Task instructions
Each line of the data that mentions the string "will" needs to be identified and copied.
***** Material for this task *****
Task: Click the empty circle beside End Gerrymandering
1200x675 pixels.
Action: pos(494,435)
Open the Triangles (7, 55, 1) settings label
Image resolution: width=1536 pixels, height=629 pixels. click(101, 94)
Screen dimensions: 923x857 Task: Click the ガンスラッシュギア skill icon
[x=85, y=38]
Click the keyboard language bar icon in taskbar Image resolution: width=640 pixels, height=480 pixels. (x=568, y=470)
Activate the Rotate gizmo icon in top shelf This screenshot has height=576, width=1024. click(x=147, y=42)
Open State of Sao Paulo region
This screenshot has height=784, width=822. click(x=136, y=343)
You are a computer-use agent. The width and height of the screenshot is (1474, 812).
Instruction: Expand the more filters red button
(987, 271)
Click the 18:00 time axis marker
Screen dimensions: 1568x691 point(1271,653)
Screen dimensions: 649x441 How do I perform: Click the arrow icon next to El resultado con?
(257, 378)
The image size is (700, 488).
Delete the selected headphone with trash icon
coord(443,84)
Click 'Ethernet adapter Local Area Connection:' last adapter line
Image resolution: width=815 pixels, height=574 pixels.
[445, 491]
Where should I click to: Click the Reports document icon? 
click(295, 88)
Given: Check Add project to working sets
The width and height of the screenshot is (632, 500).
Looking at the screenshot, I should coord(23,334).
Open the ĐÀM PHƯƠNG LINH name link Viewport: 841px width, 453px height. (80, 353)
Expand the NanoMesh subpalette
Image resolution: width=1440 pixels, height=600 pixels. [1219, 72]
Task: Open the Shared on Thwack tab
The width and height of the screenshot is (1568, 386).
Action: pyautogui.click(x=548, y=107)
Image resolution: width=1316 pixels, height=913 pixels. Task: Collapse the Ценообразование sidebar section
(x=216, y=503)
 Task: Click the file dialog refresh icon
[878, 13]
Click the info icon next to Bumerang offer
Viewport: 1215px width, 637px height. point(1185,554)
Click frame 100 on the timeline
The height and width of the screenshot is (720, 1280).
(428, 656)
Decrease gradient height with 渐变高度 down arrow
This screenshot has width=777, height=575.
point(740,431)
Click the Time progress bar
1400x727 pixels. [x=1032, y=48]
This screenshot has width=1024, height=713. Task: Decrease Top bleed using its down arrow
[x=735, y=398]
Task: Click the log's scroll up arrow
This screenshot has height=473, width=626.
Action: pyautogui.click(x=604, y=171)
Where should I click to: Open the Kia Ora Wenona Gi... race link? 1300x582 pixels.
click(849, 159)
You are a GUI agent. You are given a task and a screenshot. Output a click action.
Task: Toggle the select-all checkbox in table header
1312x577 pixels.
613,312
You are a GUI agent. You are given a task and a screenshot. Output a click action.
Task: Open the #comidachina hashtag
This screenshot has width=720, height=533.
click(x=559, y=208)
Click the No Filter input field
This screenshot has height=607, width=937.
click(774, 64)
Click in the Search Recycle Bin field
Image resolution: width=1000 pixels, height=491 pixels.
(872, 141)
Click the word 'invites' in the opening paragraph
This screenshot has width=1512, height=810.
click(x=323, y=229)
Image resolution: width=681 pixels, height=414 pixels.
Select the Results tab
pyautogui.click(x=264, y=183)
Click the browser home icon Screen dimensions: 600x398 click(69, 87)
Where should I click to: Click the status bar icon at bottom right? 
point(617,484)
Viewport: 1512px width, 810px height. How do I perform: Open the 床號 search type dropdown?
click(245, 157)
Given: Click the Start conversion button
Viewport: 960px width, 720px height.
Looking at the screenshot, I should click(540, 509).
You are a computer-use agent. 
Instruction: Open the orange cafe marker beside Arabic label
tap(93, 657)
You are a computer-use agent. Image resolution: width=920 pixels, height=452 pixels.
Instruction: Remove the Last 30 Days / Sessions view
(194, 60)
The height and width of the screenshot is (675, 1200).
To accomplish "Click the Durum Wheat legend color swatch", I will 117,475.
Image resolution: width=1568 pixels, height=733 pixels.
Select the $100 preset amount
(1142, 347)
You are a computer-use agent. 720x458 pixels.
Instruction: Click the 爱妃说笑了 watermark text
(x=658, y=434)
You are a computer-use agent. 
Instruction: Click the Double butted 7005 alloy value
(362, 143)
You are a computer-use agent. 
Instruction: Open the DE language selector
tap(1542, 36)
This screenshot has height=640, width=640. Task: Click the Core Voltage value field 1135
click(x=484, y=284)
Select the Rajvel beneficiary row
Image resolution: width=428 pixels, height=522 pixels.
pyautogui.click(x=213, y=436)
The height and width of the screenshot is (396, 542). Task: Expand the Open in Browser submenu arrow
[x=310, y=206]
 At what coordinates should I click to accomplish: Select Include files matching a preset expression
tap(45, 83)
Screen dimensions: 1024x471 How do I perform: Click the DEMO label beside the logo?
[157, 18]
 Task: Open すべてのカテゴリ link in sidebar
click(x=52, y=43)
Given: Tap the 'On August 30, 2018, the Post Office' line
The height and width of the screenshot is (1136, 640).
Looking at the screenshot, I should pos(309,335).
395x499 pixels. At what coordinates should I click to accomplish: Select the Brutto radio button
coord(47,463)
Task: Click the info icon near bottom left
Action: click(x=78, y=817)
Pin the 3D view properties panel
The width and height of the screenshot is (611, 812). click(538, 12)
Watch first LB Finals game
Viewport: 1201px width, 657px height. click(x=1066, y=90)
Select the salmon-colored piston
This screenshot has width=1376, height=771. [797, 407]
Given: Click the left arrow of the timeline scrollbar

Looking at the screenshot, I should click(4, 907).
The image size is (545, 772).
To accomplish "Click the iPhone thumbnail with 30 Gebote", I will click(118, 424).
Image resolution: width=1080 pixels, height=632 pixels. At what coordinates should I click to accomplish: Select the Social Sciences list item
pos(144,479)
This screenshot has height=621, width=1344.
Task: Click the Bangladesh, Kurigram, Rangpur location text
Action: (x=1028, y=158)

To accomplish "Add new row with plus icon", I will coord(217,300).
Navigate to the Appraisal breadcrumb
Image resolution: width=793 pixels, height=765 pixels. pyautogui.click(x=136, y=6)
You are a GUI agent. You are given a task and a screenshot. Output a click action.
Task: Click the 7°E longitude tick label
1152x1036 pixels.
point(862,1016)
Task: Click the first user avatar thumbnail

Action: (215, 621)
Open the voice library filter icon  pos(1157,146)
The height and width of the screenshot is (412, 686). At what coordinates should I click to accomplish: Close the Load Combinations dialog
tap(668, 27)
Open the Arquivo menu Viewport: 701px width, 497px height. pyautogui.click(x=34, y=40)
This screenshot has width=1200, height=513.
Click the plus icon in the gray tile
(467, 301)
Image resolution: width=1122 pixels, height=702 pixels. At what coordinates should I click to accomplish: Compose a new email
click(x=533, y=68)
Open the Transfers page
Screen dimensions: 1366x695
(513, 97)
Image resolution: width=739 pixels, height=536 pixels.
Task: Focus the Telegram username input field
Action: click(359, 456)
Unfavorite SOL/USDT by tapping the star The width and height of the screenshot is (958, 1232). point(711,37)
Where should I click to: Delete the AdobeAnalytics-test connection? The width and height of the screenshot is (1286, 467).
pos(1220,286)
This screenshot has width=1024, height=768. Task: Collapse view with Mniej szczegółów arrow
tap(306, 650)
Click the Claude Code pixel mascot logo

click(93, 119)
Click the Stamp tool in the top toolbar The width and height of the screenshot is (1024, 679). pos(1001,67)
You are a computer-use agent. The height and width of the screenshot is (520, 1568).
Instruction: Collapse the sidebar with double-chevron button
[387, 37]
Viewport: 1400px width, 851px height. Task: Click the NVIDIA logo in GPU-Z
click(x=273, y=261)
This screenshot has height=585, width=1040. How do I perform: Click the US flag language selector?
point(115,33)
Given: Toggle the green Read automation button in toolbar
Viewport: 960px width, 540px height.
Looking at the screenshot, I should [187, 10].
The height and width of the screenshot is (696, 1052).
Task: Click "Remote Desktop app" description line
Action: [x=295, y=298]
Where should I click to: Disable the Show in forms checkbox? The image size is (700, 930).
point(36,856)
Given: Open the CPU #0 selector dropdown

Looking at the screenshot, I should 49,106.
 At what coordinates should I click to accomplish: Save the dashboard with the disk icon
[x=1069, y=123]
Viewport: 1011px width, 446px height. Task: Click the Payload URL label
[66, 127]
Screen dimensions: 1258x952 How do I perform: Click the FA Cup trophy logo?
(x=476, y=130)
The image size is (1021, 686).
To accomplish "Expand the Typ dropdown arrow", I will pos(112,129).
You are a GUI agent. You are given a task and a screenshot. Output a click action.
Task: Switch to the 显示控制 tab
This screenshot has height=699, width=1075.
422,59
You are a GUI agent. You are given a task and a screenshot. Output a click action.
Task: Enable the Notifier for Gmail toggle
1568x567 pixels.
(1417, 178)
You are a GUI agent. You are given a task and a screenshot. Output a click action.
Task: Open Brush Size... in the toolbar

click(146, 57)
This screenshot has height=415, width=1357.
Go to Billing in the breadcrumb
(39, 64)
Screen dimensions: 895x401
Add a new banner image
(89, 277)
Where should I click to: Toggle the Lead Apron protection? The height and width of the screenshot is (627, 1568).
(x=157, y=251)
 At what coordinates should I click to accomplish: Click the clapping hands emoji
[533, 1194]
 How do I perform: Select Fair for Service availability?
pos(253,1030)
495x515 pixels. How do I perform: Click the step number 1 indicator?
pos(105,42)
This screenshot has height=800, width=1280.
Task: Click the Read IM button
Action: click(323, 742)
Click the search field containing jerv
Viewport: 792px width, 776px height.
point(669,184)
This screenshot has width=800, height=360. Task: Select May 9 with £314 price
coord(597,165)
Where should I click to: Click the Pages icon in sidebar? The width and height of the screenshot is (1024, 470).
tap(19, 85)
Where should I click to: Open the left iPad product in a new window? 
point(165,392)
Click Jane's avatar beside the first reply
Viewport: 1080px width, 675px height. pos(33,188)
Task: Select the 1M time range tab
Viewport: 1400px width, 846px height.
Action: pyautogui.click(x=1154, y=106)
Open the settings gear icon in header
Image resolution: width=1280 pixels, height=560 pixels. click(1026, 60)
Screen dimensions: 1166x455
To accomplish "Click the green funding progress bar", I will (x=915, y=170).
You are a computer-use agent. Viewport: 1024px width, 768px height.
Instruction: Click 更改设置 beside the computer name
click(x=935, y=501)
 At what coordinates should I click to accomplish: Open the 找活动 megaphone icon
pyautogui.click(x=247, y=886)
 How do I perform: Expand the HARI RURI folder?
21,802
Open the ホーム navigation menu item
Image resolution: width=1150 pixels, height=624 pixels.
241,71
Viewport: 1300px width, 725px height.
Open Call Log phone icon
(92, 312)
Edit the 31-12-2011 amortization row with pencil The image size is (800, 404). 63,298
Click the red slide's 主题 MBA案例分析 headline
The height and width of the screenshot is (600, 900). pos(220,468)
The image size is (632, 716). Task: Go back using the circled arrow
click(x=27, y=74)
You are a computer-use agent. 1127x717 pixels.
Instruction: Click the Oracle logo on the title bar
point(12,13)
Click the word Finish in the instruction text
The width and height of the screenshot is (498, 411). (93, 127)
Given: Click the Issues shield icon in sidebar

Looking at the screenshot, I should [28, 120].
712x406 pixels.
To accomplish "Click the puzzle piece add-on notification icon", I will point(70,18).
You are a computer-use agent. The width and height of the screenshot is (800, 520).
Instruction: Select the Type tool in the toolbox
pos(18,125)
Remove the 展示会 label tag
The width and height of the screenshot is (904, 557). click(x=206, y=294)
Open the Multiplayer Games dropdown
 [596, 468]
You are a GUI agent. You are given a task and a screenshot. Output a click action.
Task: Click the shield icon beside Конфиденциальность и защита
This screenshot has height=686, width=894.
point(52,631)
*****
Answer space
To accomplish "Click the Durum Wheat legend color swatch", I will 117,475.
To accomplish "Click the iPhone thumbnail with 30 Gebote", I will click(118, 424).
To accomplish "Add new row with plus icon", I will coord(217,300).
To accomplish "Expand the Typ dropdown arrow", I will pos(112,129).
To accomplish "Click the green funding progress bar", I will (x=915, y=170).
To accomplish "Click the puzzle piece add-on notification icon", I will point(70,18).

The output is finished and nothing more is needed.